[Collected data entries]
○ ○ ○ ○
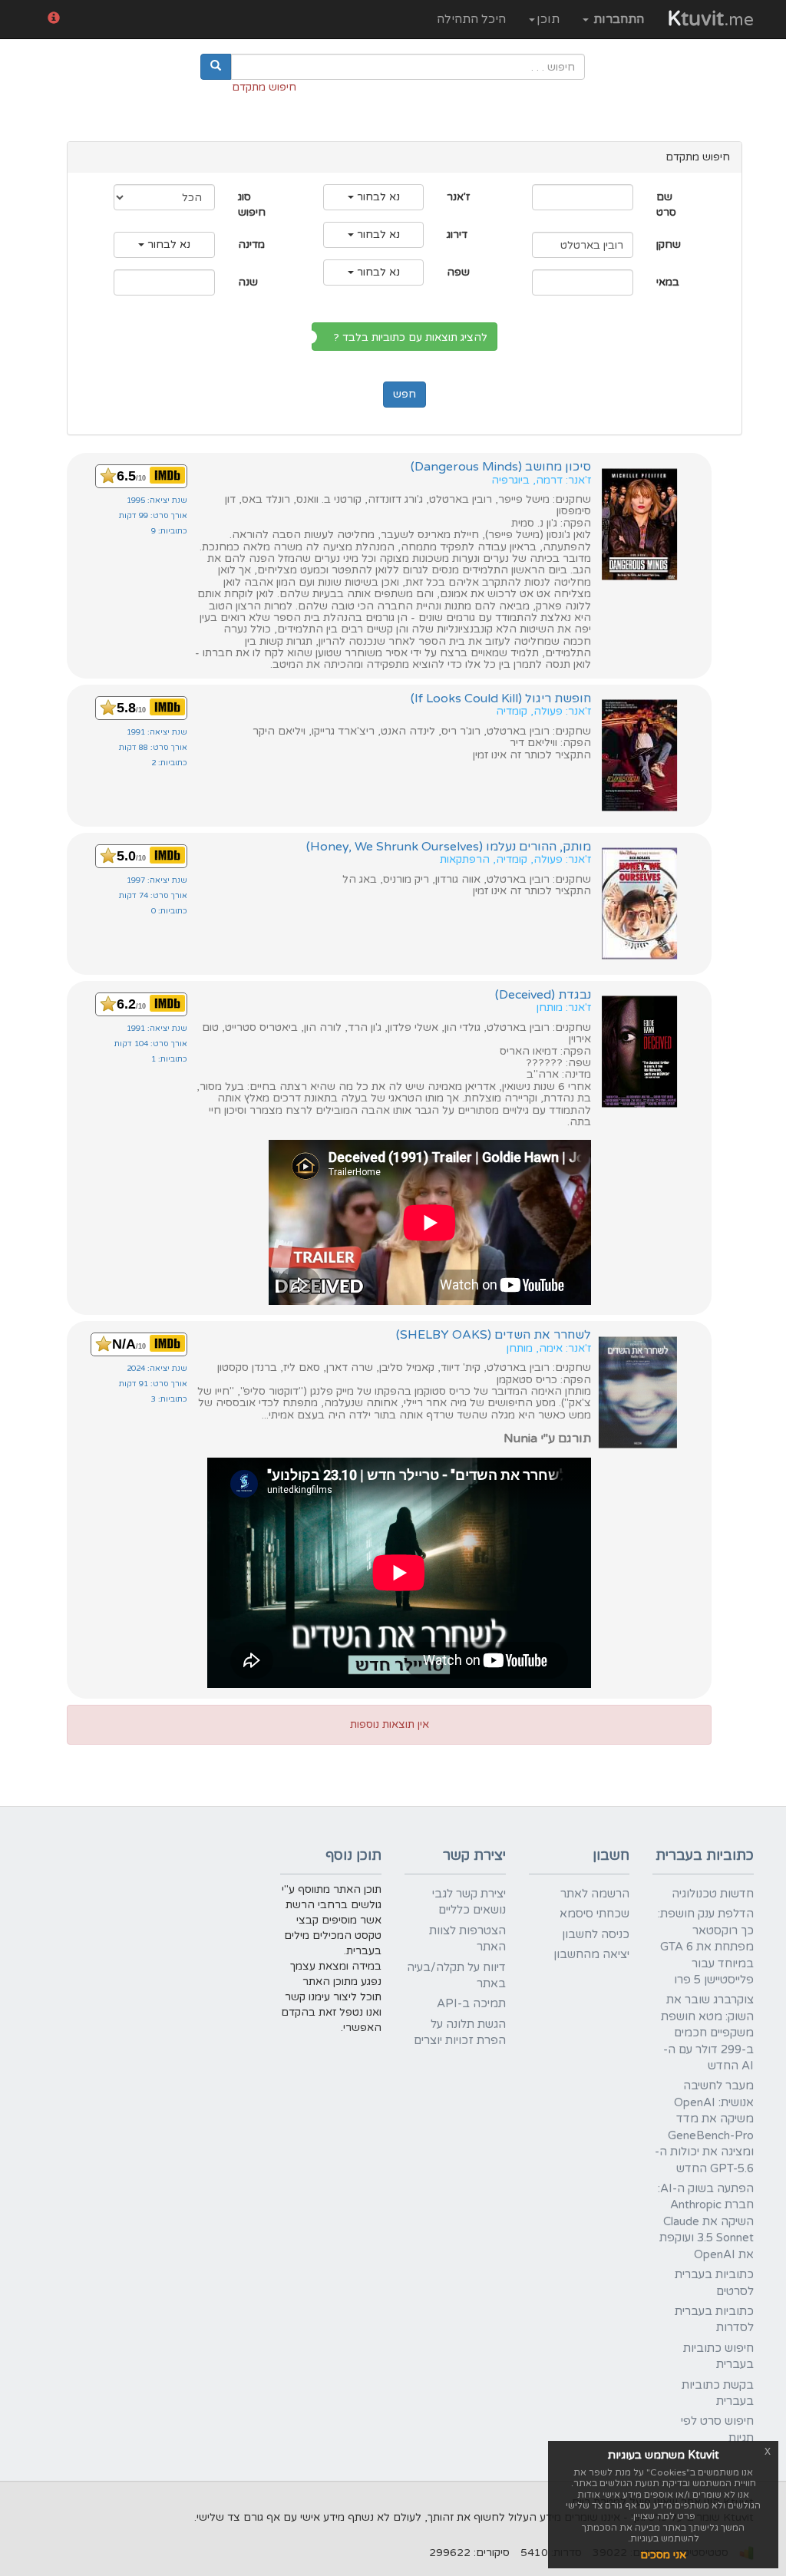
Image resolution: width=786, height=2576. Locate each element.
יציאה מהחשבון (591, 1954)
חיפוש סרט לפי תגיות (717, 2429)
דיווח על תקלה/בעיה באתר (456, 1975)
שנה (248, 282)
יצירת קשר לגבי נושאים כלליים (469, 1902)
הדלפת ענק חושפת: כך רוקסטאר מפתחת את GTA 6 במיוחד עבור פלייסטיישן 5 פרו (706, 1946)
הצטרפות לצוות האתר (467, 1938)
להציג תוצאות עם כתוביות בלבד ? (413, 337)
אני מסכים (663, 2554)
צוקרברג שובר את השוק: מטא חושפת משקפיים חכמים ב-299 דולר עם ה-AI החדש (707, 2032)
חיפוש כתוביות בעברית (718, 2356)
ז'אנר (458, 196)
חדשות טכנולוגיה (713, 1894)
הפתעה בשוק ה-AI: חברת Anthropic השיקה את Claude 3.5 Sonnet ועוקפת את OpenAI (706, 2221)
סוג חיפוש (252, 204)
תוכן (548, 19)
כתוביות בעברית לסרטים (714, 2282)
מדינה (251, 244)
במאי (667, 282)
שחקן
○ ○ ○ ○
Return all of the data exactly as written, and drop the pictures.

#### [Answer to the problem]
Image resolution: width=786, height=2576. Locate each element.
יציאה מהחשבון (591, 1954)
חיפוש סרט לפי תגיות (717, 2429)
דיווח על תקלה/בעיה באתר (456, 1975)
שנה (248, 282)
יצירת קשר לגבי נושאים כלליים (469, 1902)
הדלפת ענק חושפת: כך רוקסטאר מפתחת את GTA 6 במיוחד עבור פלייסטיישן 5 פרו (706, 1946)
הצטרפות לצוות האתר (467, 1938)
להציג תוצאות עם כתוביות בלבד ? (413, 337)
אני מסכים (663, 2554)
צוקרברג שובר את השוק: מטא חושפת משקפיים חכמים ב-299 דולר עם ה-AI החדש (707, 2032)
חיפוש כתוביות בעברית (718, 2356)
ז'אנר (458, 196)
חדשות טכנולוגיה (713, 1894)
הפתעה בשוק ה-AI: חברת Anthropic השיקה את Claude 3.5 Sonnet ועוקפת את OpenAI (706, 2221)
סוג חיפוש (252, 204)
תוכן (548, 19)
כתוביות בעברית לסרטים (714, 2282)
מדינה (251, 244)
במאי (667, 282)
שחקן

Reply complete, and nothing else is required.